Common mistakes done by Forex Traders
After all the studies of forex strategy that you have read somewhere, the market do not behave exactly like how you perceive them; they are not a fix or rigid environment. So do not put 100% reliance on theory.
When you have your strategy framework ready, do not assume and jump into trade too fast. Instead wait until you see it has already started to happen before putting any trade.
Make sure you have a clear goal and avoid using strategies which are too complicated to abide. And it’s better to start small on your early trades. The bigger money you placed, the more emotional you can become. It is not going to be healthy for you and your trade if you let your emotion conquer you.
Part of a strategy which are usually overlooked
Most of beginner traders think that the more sophisticated tools they use, the better they can understand the currency. However most ended more confused than they have ever before. The golden rule is always come back to basic. Sometimes simpler is better.
Choose a ground which you can experiment your theories and ideas from the past forex data. For that, back testing is highly advisable for most beginners. It allows you to create, test and refine your forex strategy for manual and automatic trading. This vital tool helps you determine if your strategy works or not.
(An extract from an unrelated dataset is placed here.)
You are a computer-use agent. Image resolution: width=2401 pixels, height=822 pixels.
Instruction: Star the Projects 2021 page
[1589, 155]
Forex back testing software simulates your strategy on historical Forex data and provides a back testing report, which allows you to conduct proper analysis. Since price history is a cycle and tend to repeat over and over again, you should really take advantage of this method.
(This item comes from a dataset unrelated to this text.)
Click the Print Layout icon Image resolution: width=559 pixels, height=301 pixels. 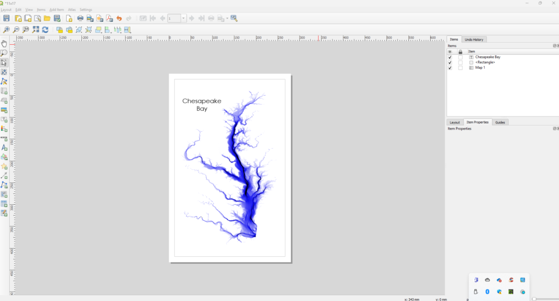[80, 19]
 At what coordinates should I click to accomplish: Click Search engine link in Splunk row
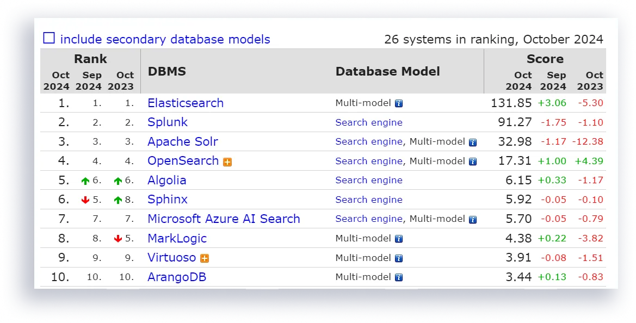(369, 122)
Simple steps where to start and how to create a forex strategy
Whether you are on a demo or active account, the first basic start is to prepare your mindset. Ask yourself what is your weakness and your strength. Have a clear goal about the trade. Do not trade if you don’t see any opportunity of winning. Always remember that winning does not correlate with the amount of time or frequency of trade. That said, the more you trade the more experience you have. However you might want your experience to be significant, so be picky about that. Build your framework. When you open the chart, the candle sticks will not make any sense to you, but with a framework you will any pattern more clearly and start to understand. Use simple support/resistant lines and well known indicators for start. Back test your theories and ideas first.